WRITTEN PROBLEM: Extract every line from the records below that contains the string "agent", matching case exactly.

MATERIAL FOR THIS TASK:
···
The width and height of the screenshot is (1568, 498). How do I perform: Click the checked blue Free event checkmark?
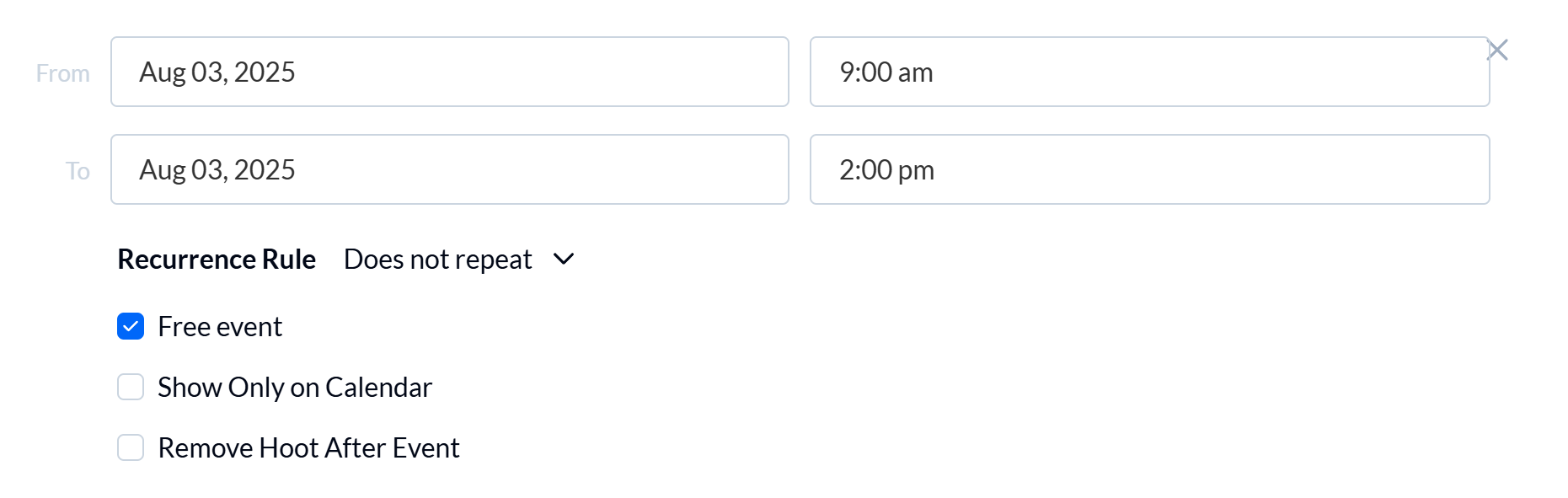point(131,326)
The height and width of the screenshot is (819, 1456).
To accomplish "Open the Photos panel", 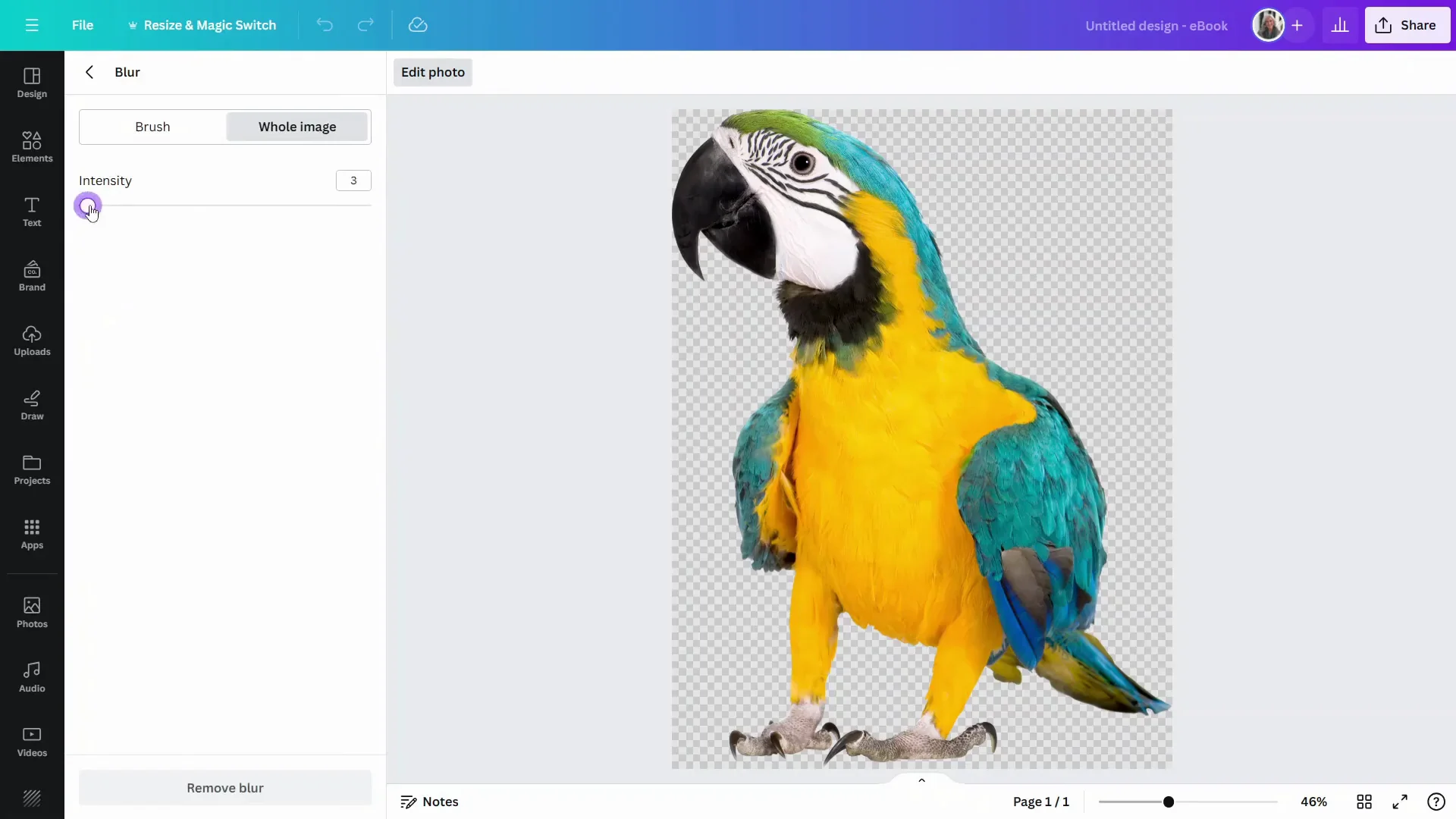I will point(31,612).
···
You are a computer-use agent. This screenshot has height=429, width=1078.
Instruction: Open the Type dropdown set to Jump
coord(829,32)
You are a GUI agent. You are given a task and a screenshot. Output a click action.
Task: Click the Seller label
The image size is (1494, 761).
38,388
···
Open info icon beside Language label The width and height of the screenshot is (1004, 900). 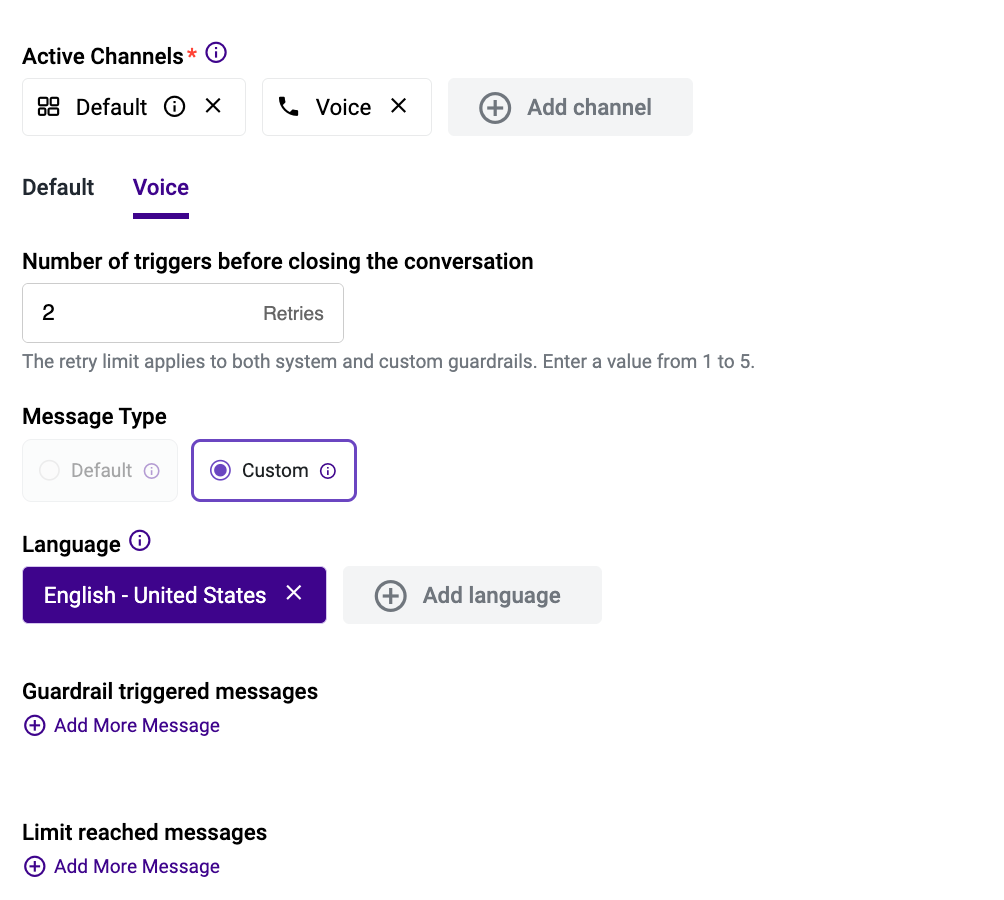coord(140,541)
···
ANSWER:
You are a computer-use agent. This screenshot has height=429, width=1078.
You are a GUI agent. You are given a task and a screenshot. Output a click action.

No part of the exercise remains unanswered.